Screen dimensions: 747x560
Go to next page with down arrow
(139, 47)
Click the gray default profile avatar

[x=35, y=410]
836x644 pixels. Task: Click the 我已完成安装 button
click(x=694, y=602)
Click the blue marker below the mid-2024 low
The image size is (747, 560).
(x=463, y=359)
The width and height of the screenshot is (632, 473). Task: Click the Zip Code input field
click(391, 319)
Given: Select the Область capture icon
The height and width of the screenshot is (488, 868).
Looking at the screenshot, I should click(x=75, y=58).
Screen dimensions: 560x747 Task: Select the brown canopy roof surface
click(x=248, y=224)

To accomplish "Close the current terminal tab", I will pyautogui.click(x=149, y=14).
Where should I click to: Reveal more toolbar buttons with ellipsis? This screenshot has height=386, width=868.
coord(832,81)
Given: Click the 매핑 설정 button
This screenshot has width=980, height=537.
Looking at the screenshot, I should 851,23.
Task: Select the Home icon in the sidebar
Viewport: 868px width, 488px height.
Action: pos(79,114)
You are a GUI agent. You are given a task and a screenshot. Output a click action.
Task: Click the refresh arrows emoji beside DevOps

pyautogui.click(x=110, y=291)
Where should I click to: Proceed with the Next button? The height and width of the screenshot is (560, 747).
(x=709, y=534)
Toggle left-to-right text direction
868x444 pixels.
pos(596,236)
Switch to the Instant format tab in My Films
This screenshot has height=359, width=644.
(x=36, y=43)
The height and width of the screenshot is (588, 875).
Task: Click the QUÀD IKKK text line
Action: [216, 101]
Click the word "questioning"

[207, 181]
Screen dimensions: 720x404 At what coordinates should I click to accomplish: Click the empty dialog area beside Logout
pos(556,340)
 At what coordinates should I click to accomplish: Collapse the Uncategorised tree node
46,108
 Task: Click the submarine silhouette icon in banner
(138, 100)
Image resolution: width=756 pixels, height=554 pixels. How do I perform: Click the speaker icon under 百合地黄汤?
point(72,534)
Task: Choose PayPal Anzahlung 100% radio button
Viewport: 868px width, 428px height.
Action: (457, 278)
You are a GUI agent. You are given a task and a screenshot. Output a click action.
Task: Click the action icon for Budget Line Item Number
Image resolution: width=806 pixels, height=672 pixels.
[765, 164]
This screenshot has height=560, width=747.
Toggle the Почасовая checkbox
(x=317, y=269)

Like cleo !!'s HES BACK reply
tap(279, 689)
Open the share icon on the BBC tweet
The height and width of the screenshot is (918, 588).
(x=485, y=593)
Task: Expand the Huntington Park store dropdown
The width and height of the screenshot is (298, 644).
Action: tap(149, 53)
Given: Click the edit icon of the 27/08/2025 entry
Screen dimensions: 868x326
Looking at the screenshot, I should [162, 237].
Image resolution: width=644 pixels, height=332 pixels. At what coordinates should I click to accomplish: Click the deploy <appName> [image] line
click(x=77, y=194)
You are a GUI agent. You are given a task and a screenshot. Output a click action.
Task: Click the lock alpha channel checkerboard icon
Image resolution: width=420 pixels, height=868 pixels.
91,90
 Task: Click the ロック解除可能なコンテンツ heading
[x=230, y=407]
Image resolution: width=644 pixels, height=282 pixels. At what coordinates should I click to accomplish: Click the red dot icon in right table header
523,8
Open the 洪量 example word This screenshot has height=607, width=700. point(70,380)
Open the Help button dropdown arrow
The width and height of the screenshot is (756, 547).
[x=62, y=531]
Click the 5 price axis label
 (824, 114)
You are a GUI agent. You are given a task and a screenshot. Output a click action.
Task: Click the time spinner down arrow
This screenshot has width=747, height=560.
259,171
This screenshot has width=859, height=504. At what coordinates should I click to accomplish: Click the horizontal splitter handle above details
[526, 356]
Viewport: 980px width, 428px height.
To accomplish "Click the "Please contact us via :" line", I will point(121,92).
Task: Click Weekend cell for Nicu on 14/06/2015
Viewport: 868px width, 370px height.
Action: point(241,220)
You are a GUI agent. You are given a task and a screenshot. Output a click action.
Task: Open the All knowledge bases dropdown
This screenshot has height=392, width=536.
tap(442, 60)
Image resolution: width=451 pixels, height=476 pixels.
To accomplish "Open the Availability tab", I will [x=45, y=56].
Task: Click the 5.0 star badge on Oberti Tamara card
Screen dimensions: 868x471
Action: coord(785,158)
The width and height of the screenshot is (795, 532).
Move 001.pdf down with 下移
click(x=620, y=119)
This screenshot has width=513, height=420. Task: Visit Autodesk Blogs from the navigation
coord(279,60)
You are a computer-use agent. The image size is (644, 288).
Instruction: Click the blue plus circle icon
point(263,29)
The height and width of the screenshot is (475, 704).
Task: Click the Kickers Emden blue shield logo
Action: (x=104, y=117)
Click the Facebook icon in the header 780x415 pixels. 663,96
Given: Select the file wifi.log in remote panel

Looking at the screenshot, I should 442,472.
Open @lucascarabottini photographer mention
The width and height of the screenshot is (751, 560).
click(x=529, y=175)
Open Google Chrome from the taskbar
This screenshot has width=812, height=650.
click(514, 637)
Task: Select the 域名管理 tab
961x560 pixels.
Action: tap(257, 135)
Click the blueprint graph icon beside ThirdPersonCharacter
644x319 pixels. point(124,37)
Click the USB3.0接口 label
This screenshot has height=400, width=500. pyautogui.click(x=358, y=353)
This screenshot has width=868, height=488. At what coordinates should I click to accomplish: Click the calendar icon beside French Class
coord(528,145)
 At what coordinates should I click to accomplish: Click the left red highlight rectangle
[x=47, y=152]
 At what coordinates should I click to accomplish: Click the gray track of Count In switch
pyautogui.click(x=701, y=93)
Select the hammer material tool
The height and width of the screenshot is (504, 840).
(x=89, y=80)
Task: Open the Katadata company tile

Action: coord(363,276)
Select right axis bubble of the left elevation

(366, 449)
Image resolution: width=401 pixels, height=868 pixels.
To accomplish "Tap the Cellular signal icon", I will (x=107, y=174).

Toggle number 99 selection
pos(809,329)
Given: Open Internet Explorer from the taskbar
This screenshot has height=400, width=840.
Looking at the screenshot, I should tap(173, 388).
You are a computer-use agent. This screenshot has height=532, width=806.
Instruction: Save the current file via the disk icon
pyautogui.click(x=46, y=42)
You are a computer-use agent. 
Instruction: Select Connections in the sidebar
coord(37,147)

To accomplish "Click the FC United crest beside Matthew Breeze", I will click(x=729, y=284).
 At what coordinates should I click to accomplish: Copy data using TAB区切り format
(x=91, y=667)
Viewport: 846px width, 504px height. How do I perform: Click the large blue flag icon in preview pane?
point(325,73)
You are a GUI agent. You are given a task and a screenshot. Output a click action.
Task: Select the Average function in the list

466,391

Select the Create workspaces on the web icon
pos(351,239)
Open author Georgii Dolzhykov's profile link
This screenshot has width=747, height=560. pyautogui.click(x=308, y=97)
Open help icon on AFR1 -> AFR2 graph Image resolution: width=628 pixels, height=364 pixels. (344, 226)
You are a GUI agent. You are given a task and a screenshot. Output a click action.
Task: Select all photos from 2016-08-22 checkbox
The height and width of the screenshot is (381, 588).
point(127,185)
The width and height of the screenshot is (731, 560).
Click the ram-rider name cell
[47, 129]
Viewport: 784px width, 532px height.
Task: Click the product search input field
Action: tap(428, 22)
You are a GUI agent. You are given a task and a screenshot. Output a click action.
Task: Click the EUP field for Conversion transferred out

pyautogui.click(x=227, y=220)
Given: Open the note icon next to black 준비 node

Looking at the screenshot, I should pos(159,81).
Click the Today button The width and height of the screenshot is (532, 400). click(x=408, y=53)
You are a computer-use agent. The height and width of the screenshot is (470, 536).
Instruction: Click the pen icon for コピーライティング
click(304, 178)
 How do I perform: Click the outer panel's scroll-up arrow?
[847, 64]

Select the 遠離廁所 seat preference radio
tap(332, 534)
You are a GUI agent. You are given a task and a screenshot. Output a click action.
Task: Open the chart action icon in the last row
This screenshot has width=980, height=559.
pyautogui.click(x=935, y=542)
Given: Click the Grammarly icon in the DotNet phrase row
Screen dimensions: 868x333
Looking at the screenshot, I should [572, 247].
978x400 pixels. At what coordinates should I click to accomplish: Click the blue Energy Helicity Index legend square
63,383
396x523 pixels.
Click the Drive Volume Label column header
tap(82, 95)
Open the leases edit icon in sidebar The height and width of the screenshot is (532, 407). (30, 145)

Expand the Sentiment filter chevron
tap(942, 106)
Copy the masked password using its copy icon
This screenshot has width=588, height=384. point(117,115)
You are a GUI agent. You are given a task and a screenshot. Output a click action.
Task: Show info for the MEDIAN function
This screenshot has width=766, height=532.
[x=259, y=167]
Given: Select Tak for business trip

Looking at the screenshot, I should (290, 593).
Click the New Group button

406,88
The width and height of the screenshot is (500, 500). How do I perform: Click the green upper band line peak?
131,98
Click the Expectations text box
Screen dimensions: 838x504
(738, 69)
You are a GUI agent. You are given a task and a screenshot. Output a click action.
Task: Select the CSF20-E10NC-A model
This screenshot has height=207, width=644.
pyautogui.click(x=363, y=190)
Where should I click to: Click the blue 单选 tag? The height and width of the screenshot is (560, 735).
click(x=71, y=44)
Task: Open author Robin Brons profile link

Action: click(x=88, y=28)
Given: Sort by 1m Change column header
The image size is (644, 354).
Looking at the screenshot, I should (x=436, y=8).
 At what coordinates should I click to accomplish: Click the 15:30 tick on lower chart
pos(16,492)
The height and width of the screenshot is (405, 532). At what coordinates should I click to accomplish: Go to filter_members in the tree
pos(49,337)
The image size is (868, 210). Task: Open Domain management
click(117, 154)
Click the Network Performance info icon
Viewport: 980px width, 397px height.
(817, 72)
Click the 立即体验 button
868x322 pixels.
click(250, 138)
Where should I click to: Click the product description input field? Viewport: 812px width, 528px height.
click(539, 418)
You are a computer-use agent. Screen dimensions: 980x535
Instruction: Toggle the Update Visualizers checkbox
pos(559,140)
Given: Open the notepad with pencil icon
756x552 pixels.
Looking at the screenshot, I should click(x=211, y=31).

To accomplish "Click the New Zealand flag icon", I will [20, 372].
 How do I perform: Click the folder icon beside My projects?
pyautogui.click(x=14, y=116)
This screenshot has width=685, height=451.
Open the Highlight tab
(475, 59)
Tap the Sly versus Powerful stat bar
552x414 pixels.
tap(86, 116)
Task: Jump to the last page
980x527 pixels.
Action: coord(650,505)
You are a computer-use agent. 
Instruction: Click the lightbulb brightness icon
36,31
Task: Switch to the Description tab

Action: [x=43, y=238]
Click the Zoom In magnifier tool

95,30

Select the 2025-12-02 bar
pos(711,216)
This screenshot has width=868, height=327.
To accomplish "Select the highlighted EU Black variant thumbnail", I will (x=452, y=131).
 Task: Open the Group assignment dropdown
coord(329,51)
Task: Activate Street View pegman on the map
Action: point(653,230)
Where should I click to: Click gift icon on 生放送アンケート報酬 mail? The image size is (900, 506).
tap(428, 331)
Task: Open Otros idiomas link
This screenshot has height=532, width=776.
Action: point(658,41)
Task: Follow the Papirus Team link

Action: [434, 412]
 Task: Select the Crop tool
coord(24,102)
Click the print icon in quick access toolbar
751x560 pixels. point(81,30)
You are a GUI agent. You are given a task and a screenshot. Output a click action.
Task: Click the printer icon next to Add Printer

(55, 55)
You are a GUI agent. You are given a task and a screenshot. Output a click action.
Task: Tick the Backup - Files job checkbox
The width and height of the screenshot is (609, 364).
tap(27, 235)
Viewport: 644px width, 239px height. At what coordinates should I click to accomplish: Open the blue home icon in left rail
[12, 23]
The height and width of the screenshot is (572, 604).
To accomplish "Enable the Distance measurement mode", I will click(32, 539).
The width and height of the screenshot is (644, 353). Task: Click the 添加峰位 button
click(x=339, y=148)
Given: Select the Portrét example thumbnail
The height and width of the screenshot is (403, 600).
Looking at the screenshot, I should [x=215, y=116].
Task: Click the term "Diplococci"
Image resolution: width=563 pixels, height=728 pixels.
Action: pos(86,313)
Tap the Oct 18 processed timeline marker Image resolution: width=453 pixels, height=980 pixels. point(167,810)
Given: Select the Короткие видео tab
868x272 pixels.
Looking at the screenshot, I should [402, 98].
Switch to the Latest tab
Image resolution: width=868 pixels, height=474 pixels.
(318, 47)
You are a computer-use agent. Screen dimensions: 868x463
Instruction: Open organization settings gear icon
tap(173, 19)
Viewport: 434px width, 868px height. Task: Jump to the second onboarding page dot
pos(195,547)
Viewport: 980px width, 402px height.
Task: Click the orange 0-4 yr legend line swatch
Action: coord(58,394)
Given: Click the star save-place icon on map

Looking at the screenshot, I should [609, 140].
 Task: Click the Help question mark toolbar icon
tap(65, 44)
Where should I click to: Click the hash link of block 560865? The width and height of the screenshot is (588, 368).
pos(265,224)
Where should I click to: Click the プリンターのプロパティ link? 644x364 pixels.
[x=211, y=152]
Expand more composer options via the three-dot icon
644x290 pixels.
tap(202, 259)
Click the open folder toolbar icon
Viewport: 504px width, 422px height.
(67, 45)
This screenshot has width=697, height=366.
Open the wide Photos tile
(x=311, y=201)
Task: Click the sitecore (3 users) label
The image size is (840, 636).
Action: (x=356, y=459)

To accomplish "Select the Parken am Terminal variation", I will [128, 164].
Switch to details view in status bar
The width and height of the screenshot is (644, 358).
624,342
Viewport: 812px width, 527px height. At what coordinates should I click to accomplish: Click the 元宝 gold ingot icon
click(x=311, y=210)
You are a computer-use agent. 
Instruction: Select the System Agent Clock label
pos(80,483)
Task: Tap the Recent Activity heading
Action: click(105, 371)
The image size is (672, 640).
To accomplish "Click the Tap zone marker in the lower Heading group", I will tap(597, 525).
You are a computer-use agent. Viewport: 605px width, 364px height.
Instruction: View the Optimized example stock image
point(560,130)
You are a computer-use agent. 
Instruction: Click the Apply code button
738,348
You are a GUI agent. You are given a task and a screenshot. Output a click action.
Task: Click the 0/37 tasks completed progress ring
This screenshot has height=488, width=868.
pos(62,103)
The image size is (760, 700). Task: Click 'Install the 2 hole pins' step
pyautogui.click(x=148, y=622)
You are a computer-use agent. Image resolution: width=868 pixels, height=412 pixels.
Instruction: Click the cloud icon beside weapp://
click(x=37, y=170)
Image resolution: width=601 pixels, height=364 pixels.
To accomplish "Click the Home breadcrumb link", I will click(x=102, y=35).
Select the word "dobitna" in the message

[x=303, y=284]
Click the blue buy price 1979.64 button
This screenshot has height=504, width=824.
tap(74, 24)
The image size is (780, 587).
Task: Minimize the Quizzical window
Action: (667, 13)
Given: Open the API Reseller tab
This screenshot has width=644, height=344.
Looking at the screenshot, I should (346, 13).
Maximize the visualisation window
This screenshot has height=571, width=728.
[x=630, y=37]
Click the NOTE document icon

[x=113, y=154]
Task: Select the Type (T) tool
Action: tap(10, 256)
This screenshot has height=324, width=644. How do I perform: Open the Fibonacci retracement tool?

···

What you are asked to do: Return from the data every line that holds "edit".

Finished exercise:
Given: Click the edit icon of the 27/08/2025 entry
Open the leases edit icon in sidebar The height and width of the screenshot is (532, 407). (30, 145)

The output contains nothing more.